There was a time not that long ago that the U.S.–Canada border was little more than a speed bump for drivers crossing between the Northwest states and provinces. Those days are definitely fading. Correspondent Tom Banse listened to the latest update from U.S. authorities at Washington's famous Peace Arch crossing. You'll want to listen if you're crossing the northern border soon.


For starters, do you have a passport or one of the equivalent passport cards? You'll need one as of June 1. A basic driver's license and birth certificate will no longer work then for drivers and ferry travelers.

The passport requirement has been postponed twice before. But this time, the Seattle field operations director for U.S. Customs and Border Protection says it looks to stick.

James: "I'm confident. I have not heard of any additional delays."

Michele James is not expecting chaos at the northern border when the deadline comes. Based on recent sampling, 96% of travelers had the proper papers when they stopped at the inspection booth.

There is that other matter of how long it takes to get to the front of the line at the border crossings between Vancouver and Seattle. The U.S. government is completely rebuilding and expanding busy Peace Arch crossing.

Four of the eight lanes at the crossing are out of commission and will be that way all summer long. Robin Graf oversees this project for the General Services Administration.

Graf: "Maintaining operations while constructing a new interstate, traffic lanes, a new bridge, new inspection booths and a new 30,000 square foot building is a bit like changing a tire on a moving vehicle.

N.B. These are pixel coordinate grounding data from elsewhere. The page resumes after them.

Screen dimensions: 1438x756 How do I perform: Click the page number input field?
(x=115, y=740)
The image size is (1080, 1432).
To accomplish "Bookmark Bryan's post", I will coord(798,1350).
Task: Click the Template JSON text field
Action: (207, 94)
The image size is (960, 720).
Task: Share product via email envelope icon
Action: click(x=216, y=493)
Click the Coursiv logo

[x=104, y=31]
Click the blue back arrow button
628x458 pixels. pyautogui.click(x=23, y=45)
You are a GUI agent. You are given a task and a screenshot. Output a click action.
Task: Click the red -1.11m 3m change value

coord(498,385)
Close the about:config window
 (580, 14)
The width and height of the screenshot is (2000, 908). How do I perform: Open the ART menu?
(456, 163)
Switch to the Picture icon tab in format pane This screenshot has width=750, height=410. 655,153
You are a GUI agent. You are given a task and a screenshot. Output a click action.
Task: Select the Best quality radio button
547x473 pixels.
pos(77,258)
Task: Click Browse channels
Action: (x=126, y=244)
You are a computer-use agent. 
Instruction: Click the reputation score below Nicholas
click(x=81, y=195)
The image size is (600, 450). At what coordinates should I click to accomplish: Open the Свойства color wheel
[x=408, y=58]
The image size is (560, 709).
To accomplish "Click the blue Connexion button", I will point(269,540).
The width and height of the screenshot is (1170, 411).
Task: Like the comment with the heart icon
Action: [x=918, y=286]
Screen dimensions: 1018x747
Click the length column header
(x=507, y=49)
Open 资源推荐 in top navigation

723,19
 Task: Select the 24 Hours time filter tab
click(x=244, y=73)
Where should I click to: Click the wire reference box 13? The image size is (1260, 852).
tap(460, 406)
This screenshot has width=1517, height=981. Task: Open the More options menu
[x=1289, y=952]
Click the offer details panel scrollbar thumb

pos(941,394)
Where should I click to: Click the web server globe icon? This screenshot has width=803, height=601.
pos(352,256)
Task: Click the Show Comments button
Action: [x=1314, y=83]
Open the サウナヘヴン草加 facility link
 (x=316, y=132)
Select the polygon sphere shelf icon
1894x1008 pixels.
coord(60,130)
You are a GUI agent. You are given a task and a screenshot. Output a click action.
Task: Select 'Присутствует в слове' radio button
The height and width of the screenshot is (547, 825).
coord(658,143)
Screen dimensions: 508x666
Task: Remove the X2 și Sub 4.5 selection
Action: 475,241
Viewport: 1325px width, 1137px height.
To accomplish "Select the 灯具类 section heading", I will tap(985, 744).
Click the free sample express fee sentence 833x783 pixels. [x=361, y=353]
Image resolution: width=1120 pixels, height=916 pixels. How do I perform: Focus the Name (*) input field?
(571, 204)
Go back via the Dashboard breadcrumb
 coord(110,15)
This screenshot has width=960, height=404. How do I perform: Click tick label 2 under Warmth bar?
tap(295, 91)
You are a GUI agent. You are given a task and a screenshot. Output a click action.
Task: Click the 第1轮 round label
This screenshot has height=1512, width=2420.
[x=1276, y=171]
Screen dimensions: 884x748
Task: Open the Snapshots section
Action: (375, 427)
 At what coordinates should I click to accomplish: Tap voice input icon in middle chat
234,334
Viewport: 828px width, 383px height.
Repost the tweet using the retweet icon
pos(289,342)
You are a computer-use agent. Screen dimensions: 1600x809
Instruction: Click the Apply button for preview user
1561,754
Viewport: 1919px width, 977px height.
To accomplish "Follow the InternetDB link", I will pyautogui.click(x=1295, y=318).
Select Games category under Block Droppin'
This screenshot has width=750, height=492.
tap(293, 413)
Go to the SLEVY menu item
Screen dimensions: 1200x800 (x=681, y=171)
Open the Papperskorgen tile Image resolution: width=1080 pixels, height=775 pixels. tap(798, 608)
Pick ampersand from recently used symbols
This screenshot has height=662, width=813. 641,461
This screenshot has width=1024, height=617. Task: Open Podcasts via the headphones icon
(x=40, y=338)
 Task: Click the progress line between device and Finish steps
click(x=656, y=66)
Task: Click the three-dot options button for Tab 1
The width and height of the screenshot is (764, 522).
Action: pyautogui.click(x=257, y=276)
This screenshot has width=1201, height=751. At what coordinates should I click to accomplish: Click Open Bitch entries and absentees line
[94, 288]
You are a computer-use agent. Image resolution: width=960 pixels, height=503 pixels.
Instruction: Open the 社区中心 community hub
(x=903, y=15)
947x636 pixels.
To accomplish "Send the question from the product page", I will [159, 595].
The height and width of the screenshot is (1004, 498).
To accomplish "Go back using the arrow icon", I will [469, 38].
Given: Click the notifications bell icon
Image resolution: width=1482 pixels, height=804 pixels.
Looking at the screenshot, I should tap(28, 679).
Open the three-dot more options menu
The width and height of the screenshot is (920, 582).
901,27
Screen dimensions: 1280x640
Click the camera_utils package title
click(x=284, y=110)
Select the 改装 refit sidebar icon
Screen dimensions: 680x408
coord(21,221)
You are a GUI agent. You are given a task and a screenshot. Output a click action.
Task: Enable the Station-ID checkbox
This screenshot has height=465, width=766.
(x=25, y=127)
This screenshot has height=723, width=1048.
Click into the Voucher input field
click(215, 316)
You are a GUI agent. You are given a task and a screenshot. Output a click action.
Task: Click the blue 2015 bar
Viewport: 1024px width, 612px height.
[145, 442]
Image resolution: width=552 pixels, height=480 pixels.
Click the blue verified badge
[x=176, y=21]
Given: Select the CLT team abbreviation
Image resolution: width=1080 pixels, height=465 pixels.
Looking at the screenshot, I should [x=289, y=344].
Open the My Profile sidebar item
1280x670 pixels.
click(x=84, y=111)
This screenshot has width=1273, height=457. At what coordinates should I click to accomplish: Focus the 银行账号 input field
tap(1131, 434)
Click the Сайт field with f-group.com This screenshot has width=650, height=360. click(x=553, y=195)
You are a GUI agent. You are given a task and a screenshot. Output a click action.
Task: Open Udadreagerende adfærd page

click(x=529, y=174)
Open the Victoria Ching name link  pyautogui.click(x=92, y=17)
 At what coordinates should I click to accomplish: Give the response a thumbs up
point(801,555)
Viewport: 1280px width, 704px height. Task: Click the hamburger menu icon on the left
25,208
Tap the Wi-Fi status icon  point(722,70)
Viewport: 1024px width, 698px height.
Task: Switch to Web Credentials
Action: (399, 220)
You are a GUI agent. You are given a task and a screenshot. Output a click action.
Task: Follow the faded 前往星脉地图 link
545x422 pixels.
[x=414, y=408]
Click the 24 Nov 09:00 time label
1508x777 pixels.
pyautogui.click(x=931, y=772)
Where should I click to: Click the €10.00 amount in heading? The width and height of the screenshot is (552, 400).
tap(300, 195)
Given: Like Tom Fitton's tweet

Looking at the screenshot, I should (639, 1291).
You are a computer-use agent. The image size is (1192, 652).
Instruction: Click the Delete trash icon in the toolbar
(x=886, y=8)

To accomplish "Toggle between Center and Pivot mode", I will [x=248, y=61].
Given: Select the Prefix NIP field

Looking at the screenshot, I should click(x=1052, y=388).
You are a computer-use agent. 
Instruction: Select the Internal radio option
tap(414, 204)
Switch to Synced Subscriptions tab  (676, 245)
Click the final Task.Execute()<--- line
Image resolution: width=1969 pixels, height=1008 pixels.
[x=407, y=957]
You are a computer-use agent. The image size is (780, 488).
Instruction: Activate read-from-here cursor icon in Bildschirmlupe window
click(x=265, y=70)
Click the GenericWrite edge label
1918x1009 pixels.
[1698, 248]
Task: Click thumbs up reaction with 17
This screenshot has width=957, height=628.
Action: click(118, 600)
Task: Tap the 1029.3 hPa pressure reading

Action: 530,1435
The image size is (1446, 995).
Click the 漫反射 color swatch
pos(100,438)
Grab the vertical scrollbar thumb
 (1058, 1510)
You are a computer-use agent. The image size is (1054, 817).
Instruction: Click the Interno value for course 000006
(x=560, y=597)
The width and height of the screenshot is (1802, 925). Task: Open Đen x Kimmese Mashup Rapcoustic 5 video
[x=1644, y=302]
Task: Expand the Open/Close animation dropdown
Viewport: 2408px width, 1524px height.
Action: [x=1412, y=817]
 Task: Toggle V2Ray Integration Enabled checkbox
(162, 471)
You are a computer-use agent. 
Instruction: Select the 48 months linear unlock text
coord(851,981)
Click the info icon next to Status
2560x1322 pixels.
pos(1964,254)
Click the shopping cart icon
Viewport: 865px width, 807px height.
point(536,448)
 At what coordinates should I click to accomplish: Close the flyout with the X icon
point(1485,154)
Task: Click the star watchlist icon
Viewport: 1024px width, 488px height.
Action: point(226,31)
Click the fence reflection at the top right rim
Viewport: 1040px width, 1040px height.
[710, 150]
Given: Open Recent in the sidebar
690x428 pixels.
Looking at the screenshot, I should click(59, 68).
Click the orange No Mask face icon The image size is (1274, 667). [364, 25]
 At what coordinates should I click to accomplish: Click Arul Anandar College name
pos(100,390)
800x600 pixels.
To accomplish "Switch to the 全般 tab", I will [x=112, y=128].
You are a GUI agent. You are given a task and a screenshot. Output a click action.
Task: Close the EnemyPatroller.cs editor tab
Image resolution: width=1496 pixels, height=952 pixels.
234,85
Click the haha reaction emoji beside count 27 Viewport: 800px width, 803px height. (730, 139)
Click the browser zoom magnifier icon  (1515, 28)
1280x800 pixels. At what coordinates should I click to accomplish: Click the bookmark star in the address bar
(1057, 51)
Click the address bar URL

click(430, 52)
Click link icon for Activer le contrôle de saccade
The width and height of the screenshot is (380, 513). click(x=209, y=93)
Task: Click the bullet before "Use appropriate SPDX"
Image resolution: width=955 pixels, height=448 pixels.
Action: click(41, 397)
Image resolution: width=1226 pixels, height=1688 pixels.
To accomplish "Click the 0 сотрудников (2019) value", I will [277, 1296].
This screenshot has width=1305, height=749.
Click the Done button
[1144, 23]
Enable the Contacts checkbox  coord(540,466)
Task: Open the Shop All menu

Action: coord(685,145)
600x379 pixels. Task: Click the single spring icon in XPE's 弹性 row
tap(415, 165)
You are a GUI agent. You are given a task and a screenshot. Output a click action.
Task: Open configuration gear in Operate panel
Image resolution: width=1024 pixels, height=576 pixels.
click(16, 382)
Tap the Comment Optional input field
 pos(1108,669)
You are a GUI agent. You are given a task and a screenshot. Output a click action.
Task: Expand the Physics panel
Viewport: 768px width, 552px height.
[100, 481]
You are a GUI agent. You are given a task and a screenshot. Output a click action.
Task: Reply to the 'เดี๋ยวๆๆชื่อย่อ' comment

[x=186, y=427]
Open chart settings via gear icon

We're doing what we can to minimize the disruption to the smooth flow of traffic across the border."

Graf says the reconstruction of the Peach Arch port–of–entry has run $30 million over budget. Congress bailed out the project in the recent federal stimulus bill. The construction won't be done in time for the 2010 Winter Olympics in Vancouver, as originally hoped.

Ian Burkheimer is working on Olympics tourism promotion for a consortium of Northwest states called PNWER. He says it would be unacceptable to have border delays during the Games.

Burkheimer: "The idea that they'll still be doing construction or not have the border construction completed during the largest most visible event in the world at that time is not in anyone's best interest."

Burkheimer is hoping Amtrak will get a second daily roundtrip between Vancouver, Seattle and Portland up and running soon.

U.S. border officials say big traffic jams are more likely this summer than next February. During the Olympics, they're confident additional inspectors and temporary lane reconfigurations can minimize delays. There's just physically no room for that in the near term though. The government is scrambling to add capacity at alternate crossing points near Lynden and Sumas, Washington by summer's end. I'm Tom Banse at the U.S. Canada border in Blaine.